D’après les données recueillies par l’Ordre des infirmières et infirmiers de l’Ontario en août 2025, 16 437 infirmières autorisées ne travaillent pas dans leur domaine. La Dre Margaret Keith note que l’Ontario ferait bien de suivre l’exemple de Victoria, une province d’Australie qui, depuis l’imposition de ratios infirmière/patient(e)s, a vu grimper de 24 % ses effectifs infirmiers et revenir au travail plus de 7 000 infirmières et infirmiers.
« Cette histoire prouve qu’il est possible de remettre en état le système de santé et de réduire le taux d’attrition très élevé en Ontario. »
Récemment, d’autres gouvernements provinciaux du pays, comme la Colombie-Britannique et la Nouvelle-Écosse, ont obligé les employeurs à instaurer des ratios infirmière/patient(e)s minimums et à appliquer les nouvelles normes imposées. Au Manitoba, le gouvernement, les employeurs et les syndicats ont signé une lettre d’intention pour analyser la question.
D’après Rachel Fleming, qui est infirmière auxiliaire autorisée et membre du Conseil des syndicats d’hôpitaux de l’Ontario (CSHO-SCFP), les ratios inadéquats ont des effets dévastateurs autant sur les soins aux patients que sur le bien-être émotionnel du personnel infirmier.

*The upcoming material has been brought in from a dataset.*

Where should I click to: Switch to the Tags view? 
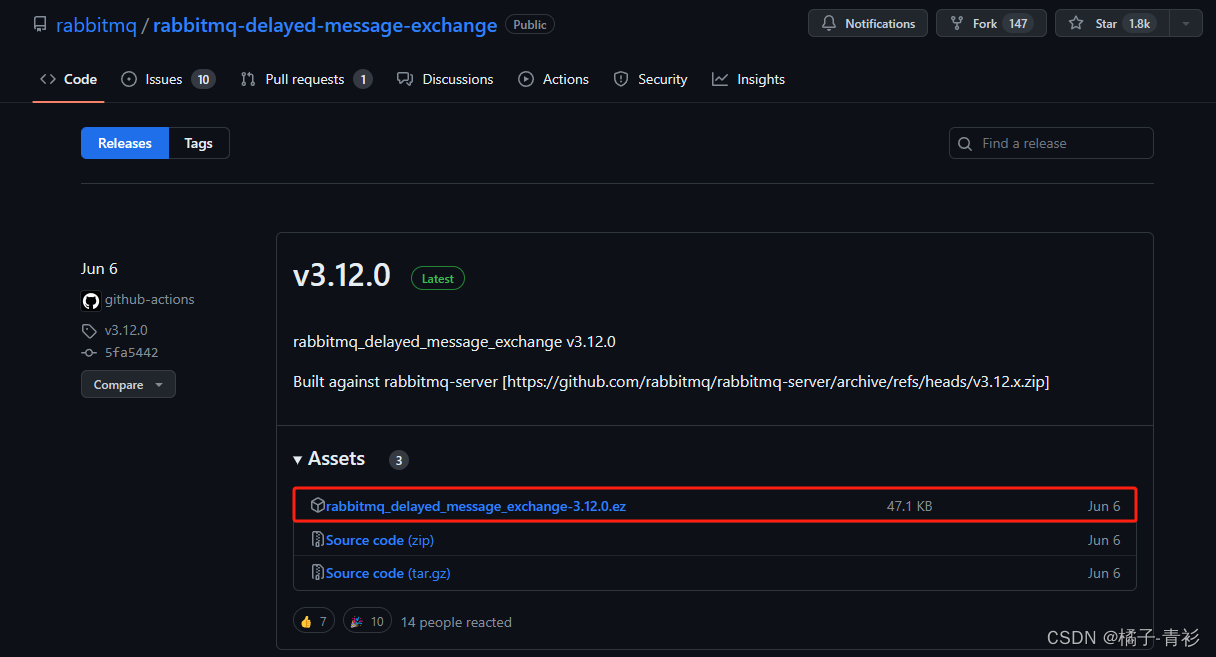point(198,143)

« Chaque jour, on doit faire des choix qui vont à l’encontre de nos valeurs de personnel soignant. Quand l’heure de prise d’un médicament est manquée, qu’un patient ne reçoit pas son bain ou n’a personne pour l’écouter et le réconforter, qu’on ne peut pas répondre à un appel parce qu’on est déjà en train de courir entre d’autres patientes et patients en situation de détresse… ça nous brise intérieurement. J’ai vu plusieurs collègues formidables quitter le milieu, non pas parce qu’ils et elles manquaient de cœur, mais parce qu’ils n’en pouvaient plus de voir toute cette souffrance sans arriver à la soulager. »
Selon les auteurs du rapport, établir un ratio infirmière-patient(e)s pourrait aussi créer des économies en réduisant la dépendance au personnel des agences privées, les réadmissions évitables, et les blessures et maladies professionnelles.

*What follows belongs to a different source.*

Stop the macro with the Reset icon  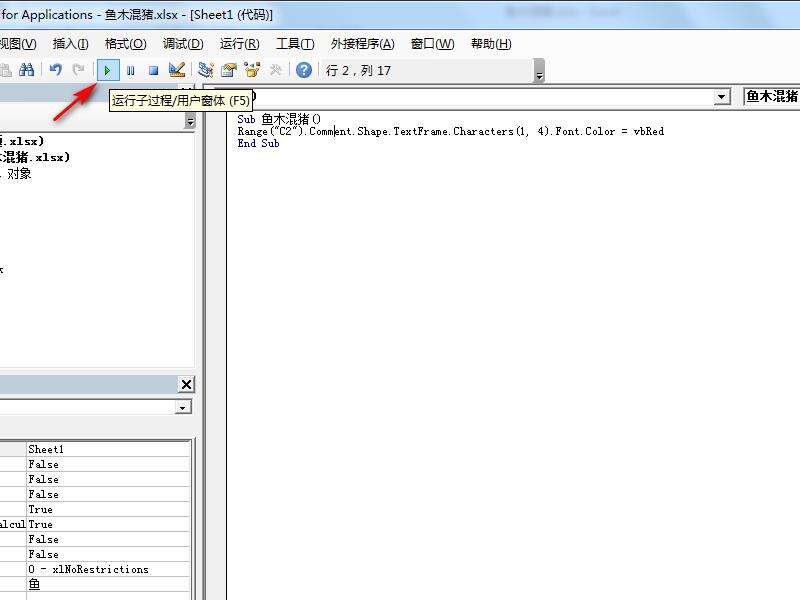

En Californie, les blessures au travail ont baissé de 32 % après l’introduction de ratios infirmière-patient(e)s, et on dénombrait 6 200 infections de moins dans les hôpitaux de Pennsylvanie où le surmenage était le plus bas, ce qui représentait des économies annuelles de 68 millions de dollars.
Le CSHO-SCFP veut proposer le mois prochain un ratio infirmière-patient(e)s pour les 50 000 travailleuses et travailleurs du milieu hospitalier dans le cadre d’une négociation centrale avec l’Association des hôpitaux de l’Ontario. Le syndicat craint toutefois que les hôpitaux s’opposent à l’idée.
« Par le passé, la direction des hôpitaux n’a pas voulu entendre parler de ratios, même si les données prouvent que ceux-ci sauvent des vies et améliorent la santé des patientes et des patients. Le concept les empêche de réduire les effectifs, ce que le sous-financement chronique par la province du réseau hospitalier les a poussés à faire jusqu’ici », explique Michael Hurley, président du CSHO-SCFP.
« L’établissement de ratios incitera pourtant les milliers d’infirmières et d’infirmiers qui ont quitté la profession par pur désespoir à revenir au travail. Inclure l’adoption de ratios dans la négociation forcera le gouvernement de l’Ontario à financer et doter correctement ses hôpitaux. Pour le personnel infirmier, et pour les gens qu’il soigne, il est temps de prendre ce virage essentiel. »
L’année dernière, les députés conservateurs ontariens ont voté contre le projet de loi du NPD qui voulait légiférer en faveur des ratios infirmière/patient(e)s. Le parti a présenté de nouveau cette proposition en mai 2025, mais elle n’a pas encore été débattue.